Er appelliert vielmehr dafür, gelassener zu agieren und nicht gleich in Panik zu verfallen. „Das ganze Muss bringt nichts. Fakt ist, dass erst vier Runden gespielt sind und noch 96 Punkte zu vergeben sind.“ Tatsache ist jedoch auch, dass sich die Austria gerade in ihrer Jubiläumssaison viel vorgenommen und den Kader in der Sommerpause entsprechend verbreitert hat. Die Ansprüche wurden nach oben geschraubt. Das Ziel heißt ganz oben mitzuspielen und letztendlich auf aufzusteigen. Dass gegen den vermeintlichen Titelmitfavoriten LASK nur 2600 Besucher kamen, zeigt jedoch, dass das letzte Vertrauen der Fans fehlt. Dabei war das Spiel gegen den Aufsteiger die bis dato sicher beste Vorstellung der Austria in der noch jungen Saison.

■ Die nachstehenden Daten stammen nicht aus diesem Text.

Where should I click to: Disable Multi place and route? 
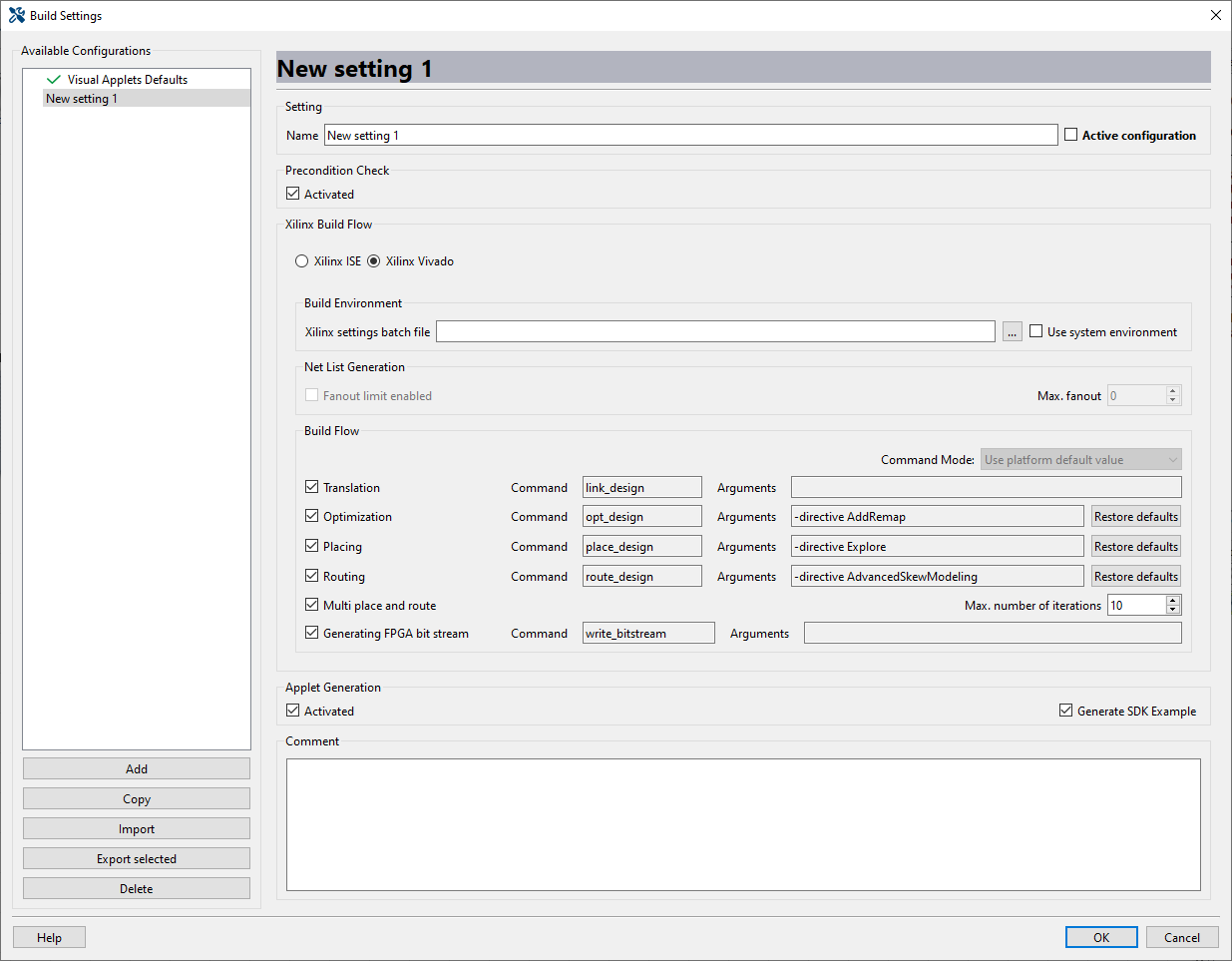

Was jedoch fehlt, ist zum einen die Effizienz und zum anderen das druckvolle Spiel in der Mitte. Denn noch immer laufen fast alle Angriffe über die Außenbahnen und ruhen die Hoffnungen darauf, dass Jailsons Flanken einen Abnehmer finden. Trotz der Verpflichtung von Daniel Wolf und Manuel Romay scheint das Zentrum nicht optimal besetzt zu sein. Der Spanier, dem übrigens gegen den LASK sein erster Treffer im Austria-Dress gelang, ist körperlich noch nicht so weit, um ein Spiel über 90 Minuten gestalten zu können, und Wolf, der am Dienstag nur auf der Bank saß, kam bisher über durchschnittliche Leistungen nicht hinaus. Auch Kolvidsson scheint noch in der Experimentierphase zu sein. Denn in den bisherigen vier Partien begann die Austria nie in derselben Formation. Und vorne fehlt momentan ganz einfach die Kaltschnäuzigkeit, um aus den Chancen genügend Kapital zu schlagen. Nicht einmal ein Treffer wurde bisher im Durchschnitt pro Spiel erzielt.

Warten wir doch erst mal das Spiel am Freitag ab.